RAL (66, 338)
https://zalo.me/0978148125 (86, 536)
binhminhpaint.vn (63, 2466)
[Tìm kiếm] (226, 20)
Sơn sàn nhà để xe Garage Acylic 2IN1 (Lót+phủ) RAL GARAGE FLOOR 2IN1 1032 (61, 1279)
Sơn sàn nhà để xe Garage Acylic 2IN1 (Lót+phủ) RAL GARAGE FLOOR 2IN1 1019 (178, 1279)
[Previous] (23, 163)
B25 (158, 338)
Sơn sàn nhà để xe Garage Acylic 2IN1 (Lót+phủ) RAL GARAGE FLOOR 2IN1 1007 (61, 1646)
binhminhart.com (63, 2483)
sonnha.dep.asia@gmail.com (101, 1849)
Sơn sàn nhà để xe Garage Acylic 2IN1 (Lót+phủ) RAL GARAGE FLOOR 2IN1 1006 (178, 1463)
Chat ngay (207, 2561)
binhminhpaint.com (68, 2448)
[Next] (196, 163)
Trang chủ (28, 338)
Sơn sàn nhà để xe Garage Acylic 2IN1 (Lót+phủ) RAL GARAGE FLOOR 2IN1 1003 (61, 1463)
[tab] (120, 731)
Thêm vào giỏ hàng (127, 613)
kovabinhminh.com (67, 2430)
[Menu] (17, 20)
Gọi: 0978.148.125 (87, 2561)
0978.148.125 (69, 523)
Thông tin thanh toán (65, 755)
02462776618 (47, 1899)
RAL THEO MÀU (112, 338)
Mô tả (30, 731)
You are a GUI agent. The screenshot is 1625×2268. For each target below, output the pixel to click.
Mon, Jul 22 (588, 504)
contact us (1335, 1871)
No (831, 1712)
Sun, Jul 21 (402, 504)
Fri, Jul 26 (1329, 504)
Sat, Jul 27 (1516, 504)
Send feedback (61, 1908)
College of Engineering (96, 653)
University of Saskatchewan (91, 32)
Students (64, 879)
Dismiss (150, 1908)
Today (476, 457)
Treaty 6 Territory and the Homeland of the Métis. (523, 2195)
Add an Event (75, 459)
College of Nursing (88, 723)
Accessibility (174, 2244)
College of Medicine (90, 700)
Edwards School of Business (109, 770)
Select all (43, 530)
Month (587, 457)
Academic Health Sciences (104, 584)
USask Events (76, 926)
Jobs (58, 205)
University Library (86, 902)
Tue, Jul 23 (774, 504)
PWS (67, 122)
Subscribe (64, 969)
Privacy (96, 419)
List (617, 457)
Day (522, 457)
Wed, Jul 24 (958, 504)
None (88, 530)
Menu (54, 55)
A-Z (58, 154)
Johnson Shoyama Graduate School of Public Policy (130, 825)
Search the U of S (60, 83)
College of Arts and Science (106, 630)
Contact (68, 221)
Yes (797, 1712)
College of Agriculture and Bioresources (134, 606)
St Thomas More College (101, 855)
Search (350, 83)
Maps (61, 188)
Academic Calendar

§ Directions:
Each line of the listing is to be repeated without alteration.

§ Solution below:
RAL (66, 338)
https://zalo.me/0978148125 (86, 536)
binhminhpaint.vn (63, 2466)
[Tìm kiếm] (226, 20)
Sơn sàn nhà để xe Garage Acylic 2IN1 (Lót+phủ) RAL GARAGE FLOOR 2IN1 1032 (61, 1279)
Sơn sàn nhà để xe Garage Acylic 2IN1 (Lót+phủ) RAL GARAGE FLOOR 2IN1 1019 (178, 1279)
[Previous] (23, 163)
B25 (158, 338)
Sơn sàn nhà để xe Garage Acylic 2IN1 (Lót+phủ) RAL GARAGE FLOOR 2IN1 1007 (61, 1646)
binhminhart.com (63, 2483)
sonnha.dep.asia@gmail.com (101, 1849)
Sơn sàn nhà để xe Garage Acylic 2IN1 (Lót+phủ) RAL GARAGE FLOOR 2IN1 1006 (178, 1463)
Chat ngay (207, 2561)
binhminhpaint.com (68, 2448)
[Next] (196, 163)
Trang chủ (28, 338)
Sơn sàn nhà để xe Garage Acylic 2IN1 (Lót+phủ) RAL GARAGE FLOOR 2IN1 1003 (61, 1463)
[tab] (120, 731)
Thêm vào giỏ hàng (127, 613)
kovabinhminh.com (67, 2430)
[Menu] (17, 20)
Gọi: 0978.148.125 (87, 2561)
0978.148.125 (69, 523)
Thông tin thanh toán (65, 755)
02462776618 (47, 1899)
RAL THEO MÀU (112, 338)
Mô tả (30, 731)
You are a GUI agent. The screenshot is 1625×2268. For each target below, output the pixel to click.
Mon, Jul 22 (588, 504)
contact us (1335, 1871)
No (831, 1712)
Sun, Jul 21 (402, 504)
Fri, Jul 26 (1329, 504)
Sat, Jul 27 (1516, 504)
Send feedback (61, 1908)
College of Engineering (96, 653)
University of Saskatchewan (91, 32)
Students (64, 879)
Dismiss (150, 1908)
Today (476, 457)
Treaty 6 Territory and the Homeland of the Métis. (523, 2195)
Add an Event (75, 459)
College of Nursing (88, 723)
Accessibility (174, 2244)
College of Medicine (90, 700)
Edwards School of Business (109, 770)
Select all (43, 530)
Month (587, 457)
Academic Health Sciences (104, 584)
USask Events (76, 926)
Jobs (58, 205)
University Library (86, 902)
Tue, Jul 23 (774, 504)
PWS (67, 122)
Subscribe (64, 969)
Privacy (96, 419)
List (617, 457)
Day (522, 457)
Wed, Jul 24 (958, 504)
None (88, 530)
Menu (54, 55)
A-Z (58, 154)
Johnson Shoyama Graduate School of Public Policy (130, 825)
Search the U of S (60, 83)
College of Arts and Science (106, 630)
Contact (68, 221)
Yes (797, 1712)
College of Agriculture and Bioresources (134, 606)
St Thomas More College (101, 855)
Search (350, 83)
Maps (61, 188)
Academic Calendar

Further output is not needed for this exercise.